* [What the task requires]
Below are the records. List every line holding the word "pixels".

########################################

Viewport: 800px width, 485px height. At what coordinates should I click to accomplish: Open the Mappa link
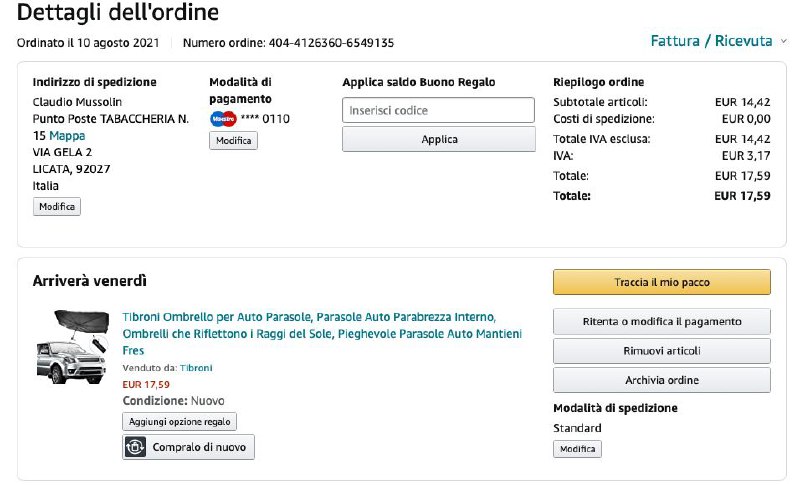coord(67,135)
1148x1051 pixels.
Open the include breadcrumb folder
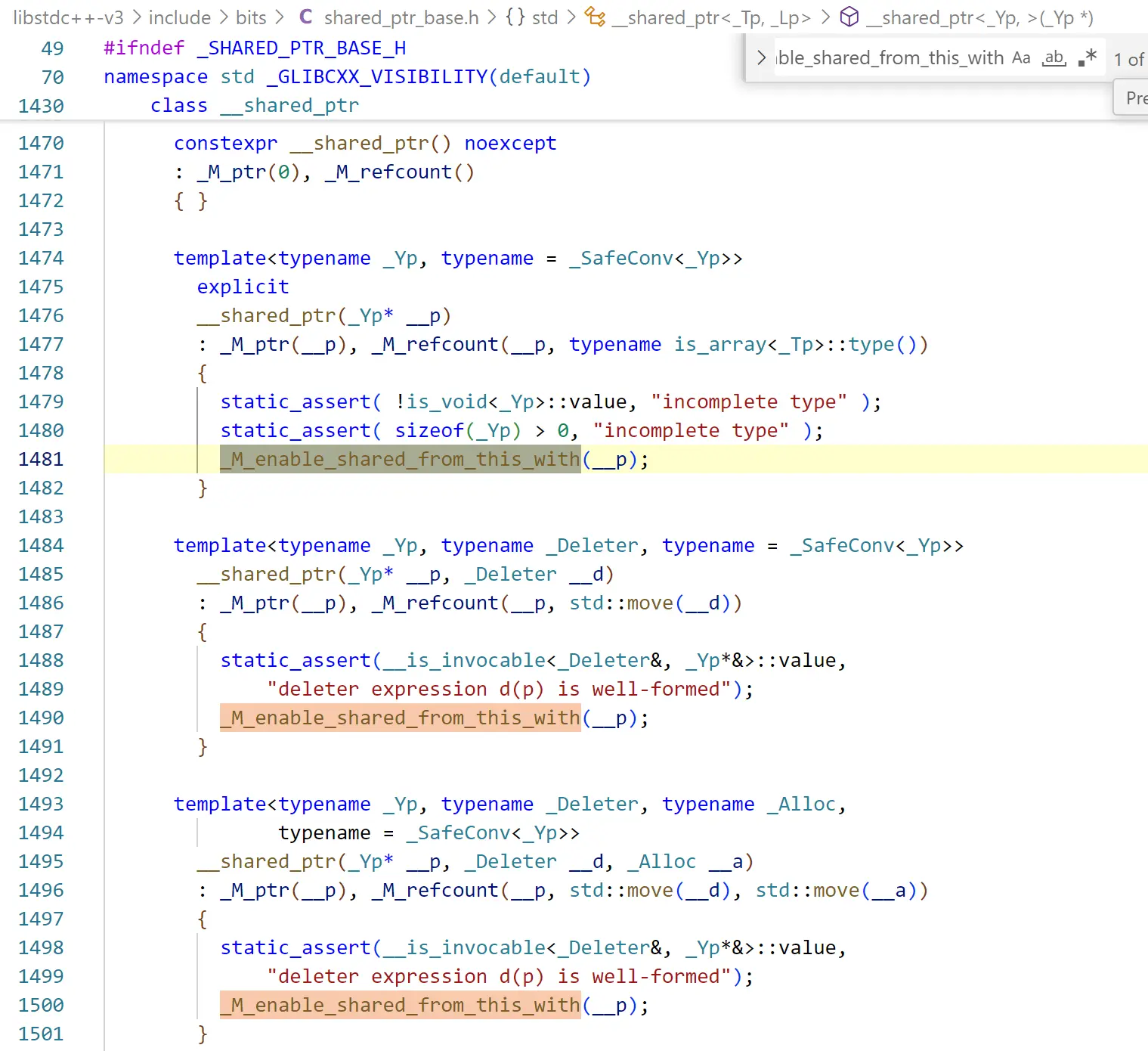coord(180,17)
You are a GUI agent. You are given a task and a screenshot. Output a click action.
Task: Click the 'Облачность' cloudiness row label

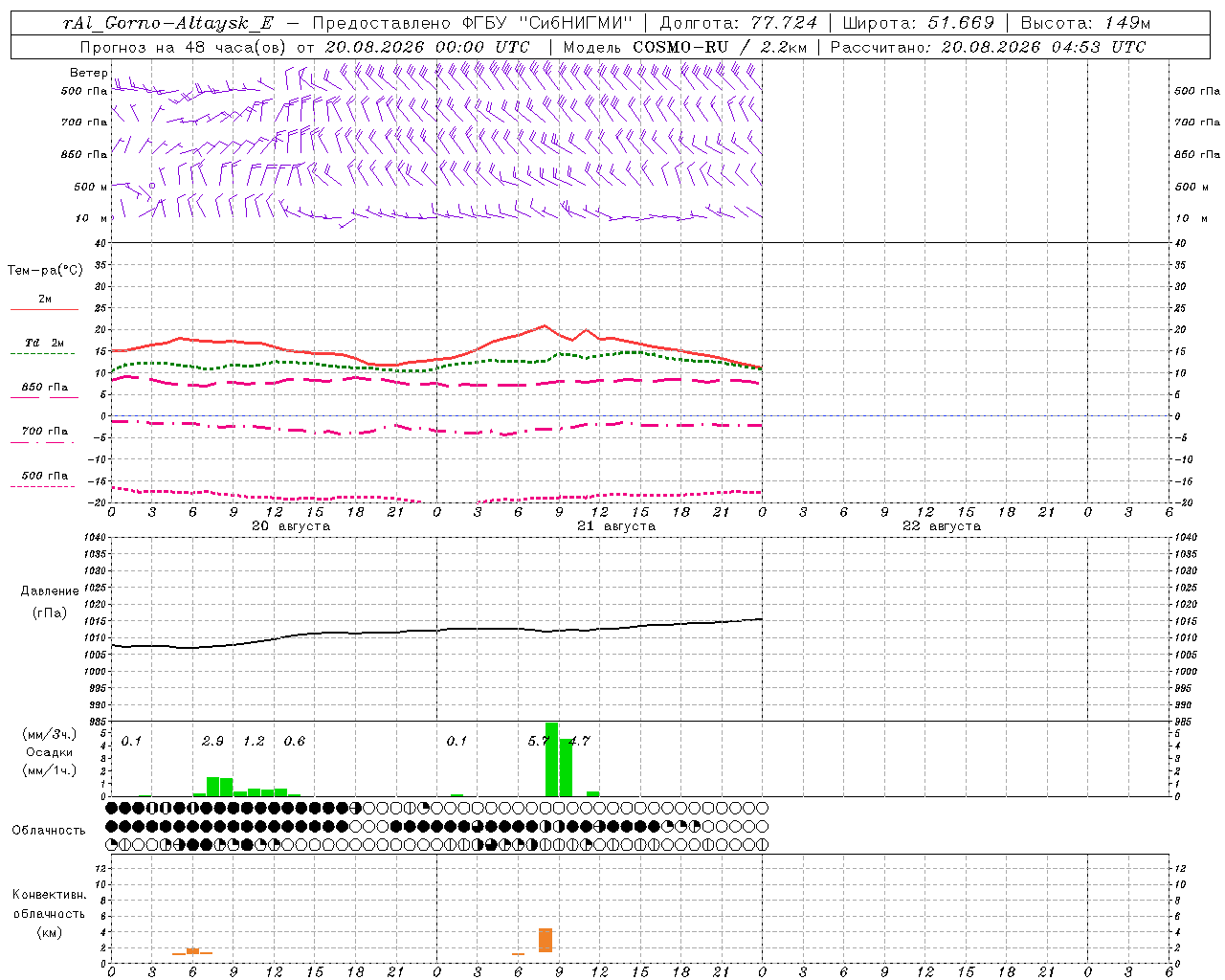(49, 830)
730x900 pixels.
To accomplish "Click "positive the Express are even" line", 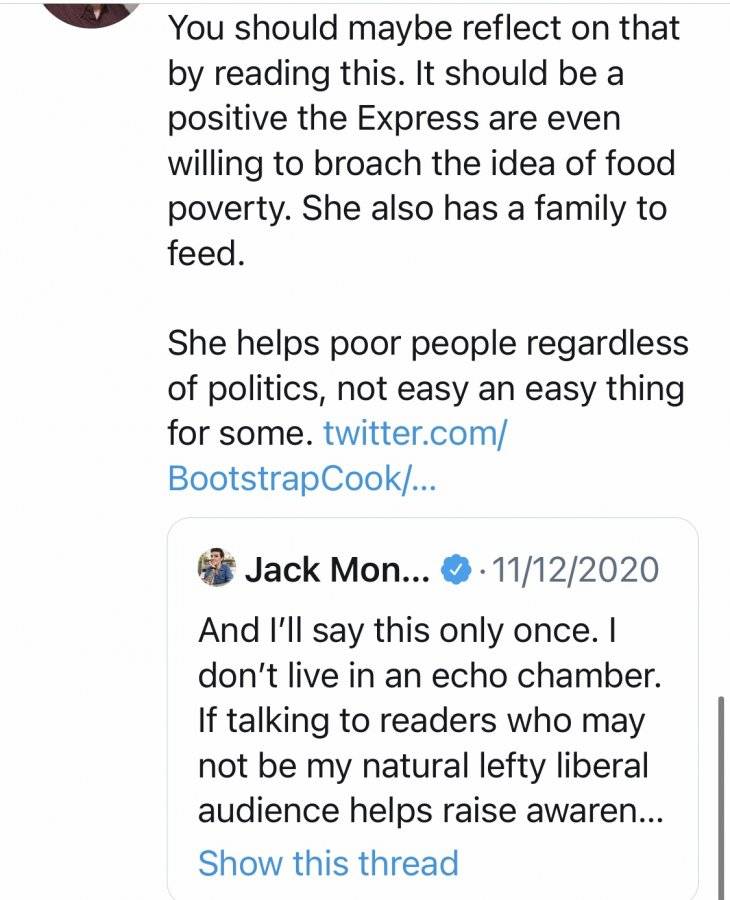I will tap(394, 118).
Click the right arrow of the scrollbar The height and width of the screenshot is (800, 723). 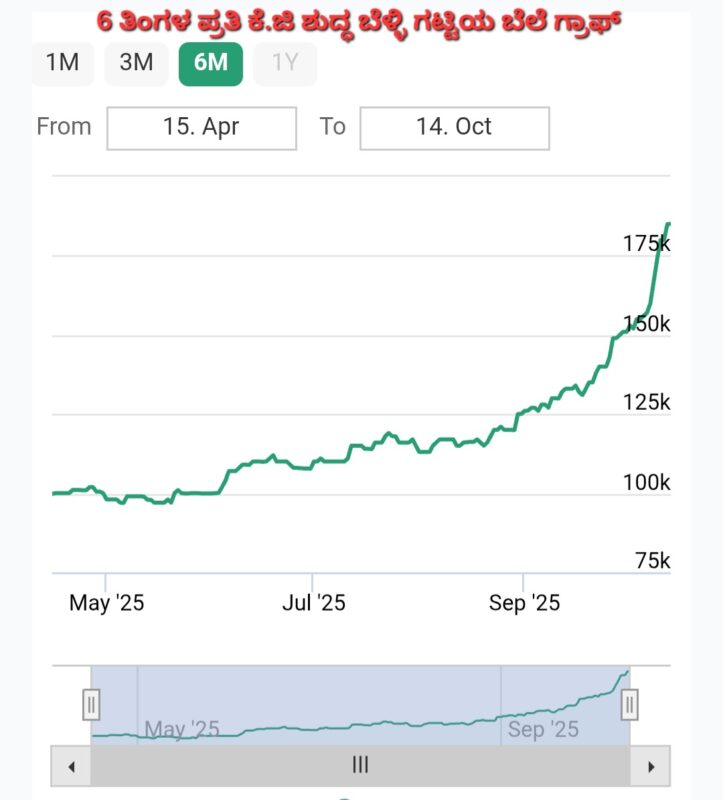coord(651,767)
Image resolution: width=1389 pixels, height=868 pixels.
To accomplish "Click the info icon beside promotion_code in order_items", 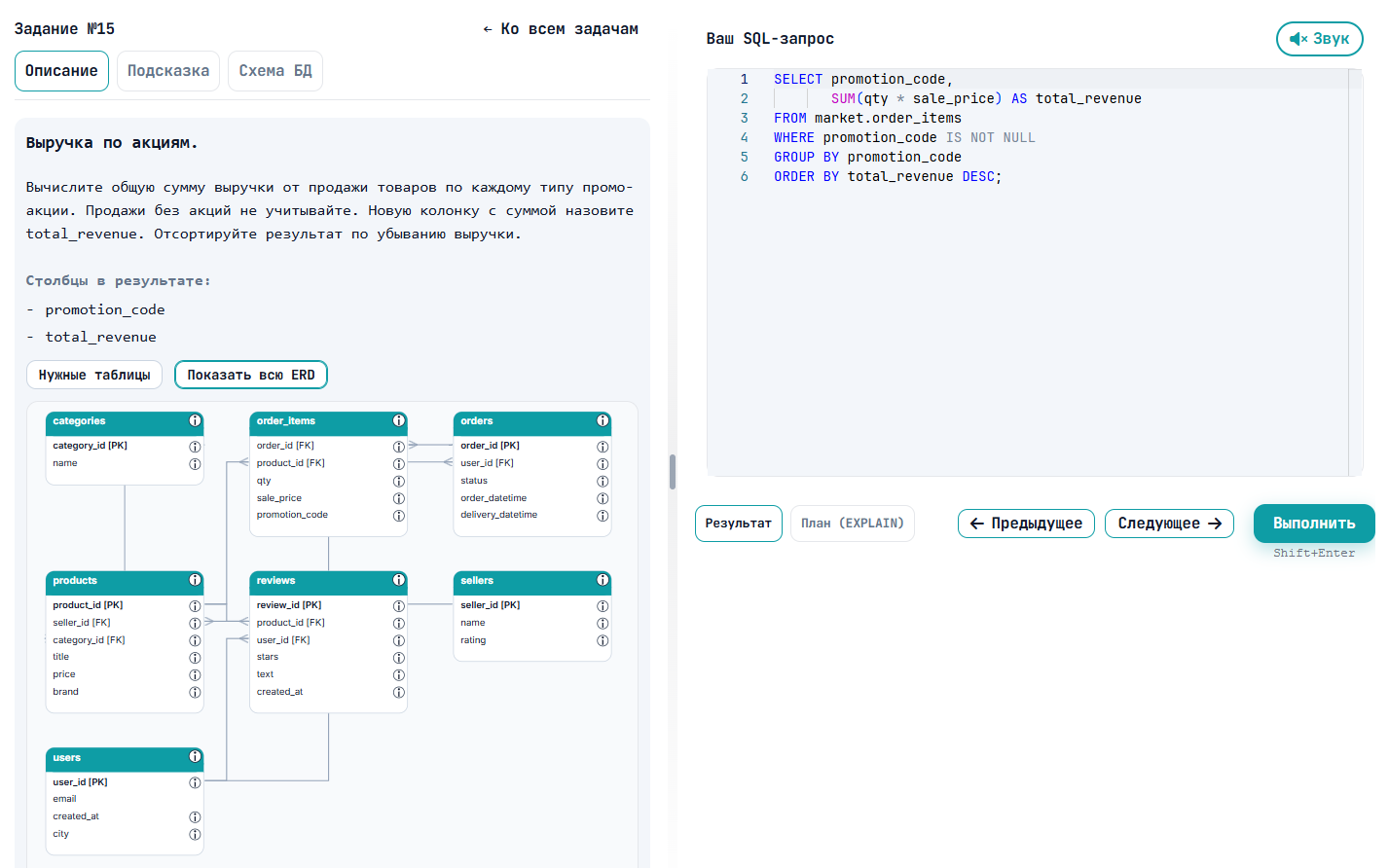I will [x=398, y=515].
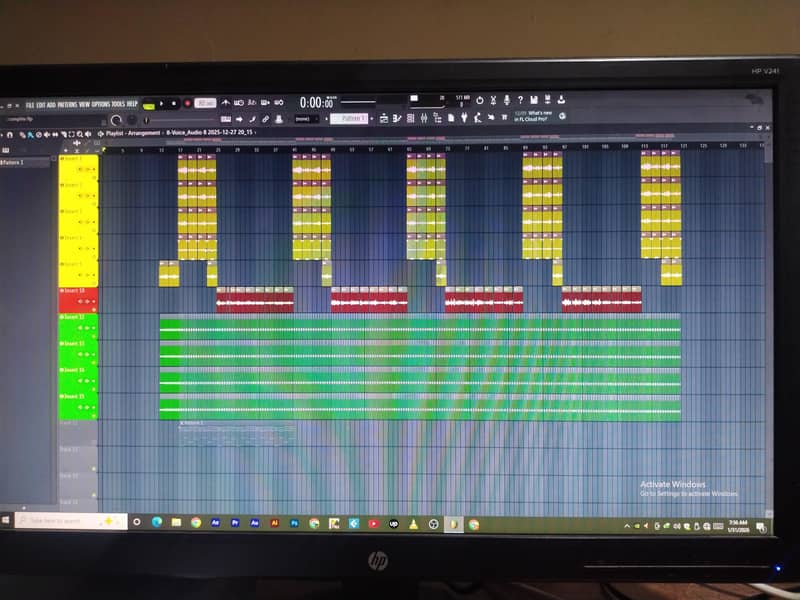
Task: Enable the Record button in transport
Action: point(187,102)
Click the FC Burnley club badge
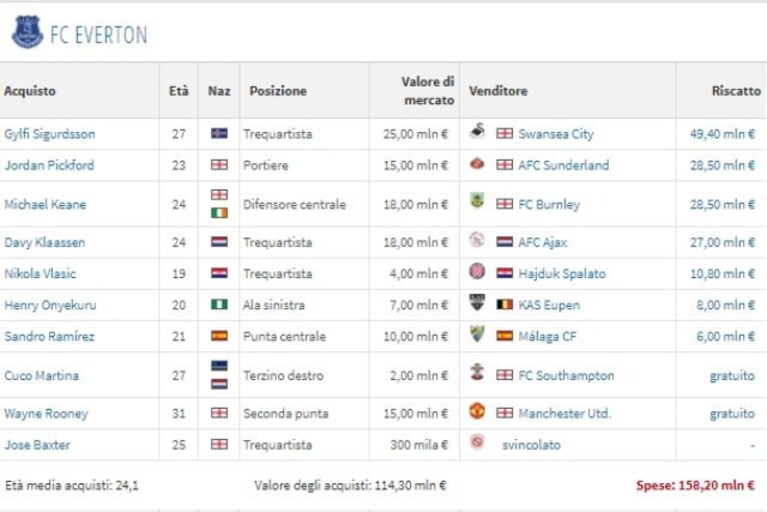Screen dimensions: 767x512 [x=477, y=200]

########################################

* [Reply to the exercise]
1148x1051 pixels.
730x900 pixels.
Image resolution: width=1389 pixels, height=868 pixels.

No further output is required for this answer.